Pouvoir partir plus tôt à la retraite dès lors qu’on exerce un métier pénible ? Une évidence pour huit Français sur dix qui estiment que cela doit intervenir quatre ans avant l’âge légal, là où le projet de réforme ouvre la voie à deux ans seulement. Une évidence, surtout, qui transcende les sympathies politiques. C’est ce qui ressort d’un sondage Elabe pour « Les Echos », Radio Classique et l’Institut Montaigne.
Premier constat : six actifs en emploi sur dix estiment exercer un métier pénible, soit 16 millions de personnes. C’est encore plus le cas des ouvriers (85 %) mais, de manière surprenante, ça l’est aussi de quatre cadres sur dix. « Ce n’est pas rien », décrypte le directeur conseil-opinion d’Elabe, Vincent Thibault.
Rajout des quatre critères
Pour les trois quarts des Français, le projet de réforme actuellement débattu à l’Assemblée nationale ne prend pas suffisamment en compte le sujet. Cette perception vaut quels que soient l’âge, la profession, la localisation et… la préférence partisane. Si 81 % de ceux qui ont voté pour Jean-Luc Mélenchon au premier tour de la dernière présidentielle la partagent, c’est aussi le cas de 60 % des électeurs d’Emmanuel Macron.
De manière encore plus surprenante, les seconds sont plus nombreux à penser que pénibilité doit aller de pair avec cessation anticipée d’activité (86 % contre 78 %). La suite est logique : au-delà des critères actuels (travail de nuit, répétitif ou encore en milieu hyperbare, de bruits ou de températures extrêmes), les Français plébiscitent l’ajout dans le compte de prévention des quatre paramètres supprimés en 2017 .
Pour mémoire, il s’agit de la manutention de charges lourdes, des postures contraignantes, de l’exposition chimique et de celle aux vibrations mécaniques. Là encore, la prise en compte de tous ces facteurs – avec le stress en bonus – ne fait pas débat et encore moins dans les rangs macronistes.
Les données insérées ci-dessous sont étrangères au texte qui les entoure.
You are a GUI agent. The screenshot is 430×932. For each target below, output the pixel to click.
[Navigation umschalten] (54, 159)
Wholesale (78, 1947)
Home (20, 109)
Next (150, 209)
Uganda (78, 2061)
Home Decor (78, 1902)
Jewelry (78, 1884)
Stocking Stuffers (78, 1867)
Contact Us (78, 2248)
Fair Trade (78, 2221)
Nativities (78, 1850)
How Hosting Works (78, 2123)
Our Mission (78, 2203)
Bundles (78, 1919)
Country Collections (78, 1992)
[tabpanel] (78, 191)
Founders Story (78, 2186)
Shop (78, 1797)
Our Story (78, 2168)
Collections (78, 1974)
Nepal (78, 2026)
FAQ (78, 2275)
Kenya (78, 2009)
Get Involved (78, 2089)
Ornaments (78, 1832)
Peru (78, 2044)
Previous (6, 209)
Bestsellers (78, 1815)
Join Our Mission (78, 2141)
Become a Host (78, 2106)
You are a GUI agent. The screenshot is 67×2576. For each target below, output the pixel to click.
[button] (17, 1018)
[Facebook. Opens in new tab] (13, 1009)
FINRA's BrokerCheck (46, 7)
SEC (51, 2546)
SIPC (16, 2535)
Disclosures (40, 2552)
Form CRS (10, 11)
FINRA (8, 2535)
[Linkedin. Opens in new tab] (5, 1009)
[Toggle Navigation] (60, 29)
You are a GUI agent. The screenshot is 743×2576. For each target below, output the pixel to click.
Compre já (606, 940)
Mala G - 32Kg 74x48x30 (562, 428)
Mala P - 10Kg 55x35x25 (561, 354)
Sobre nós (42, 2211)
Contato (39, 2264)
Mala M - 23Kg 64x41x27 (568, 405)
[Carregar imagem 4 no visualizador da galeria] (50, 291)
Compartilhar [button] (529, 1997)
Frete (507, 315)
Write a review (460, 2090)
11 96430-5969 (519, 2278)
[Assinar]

« Au-delà du report de l’âge légal à 64 ans qui cristallise l’opposition à la réforme, la pénibilité pourrait être un levier de compromis à même, peut-être pas de la faire accepter, du moins d’en diminuer le rejet », en conclut Vincent Thibault qui souligne le « loupé » entre le projet et la perception des Français vis-à-vis de leur travail au quotidien. « Même le système actuel n’est pas satisfaisant aux yeux des Français », souligne-t-il.
Pour mémoire, le projet de réforme prévoit que les branches professionnelles recensent avec la Sécurité sociale les métiers exposés aux risques ergonomiques responsables de neuf maladies professionnelles sur dix : postures pénibles, port de charges lourdes et vibrations mécaniques. Un fonds de 1 milliard d’euros financera des actions « de sensibilisation, de prévention et de reconversion » au bénéfice des salariés concernés.
Au passage, le compte professionnel de prévention (C2P) gagnera de nouveaux droits, mais à critères inchangés, ce qui permettra « à plus de 60.000 personnes supplémentaires de bénéficier d’un compte » chaque année, selon le gouvernement. Un suivi renforcé par la médecine du travail est aussi promis à compter de 45 ans. De même qu’une visite obligatoire à 61 ans ouvrant la voie à un départ à taux plein à 62 ans pour ceux qui ne pourront plus travailler. Soit deux ans plus tôt que le futur âge légal, si la réforme est votée.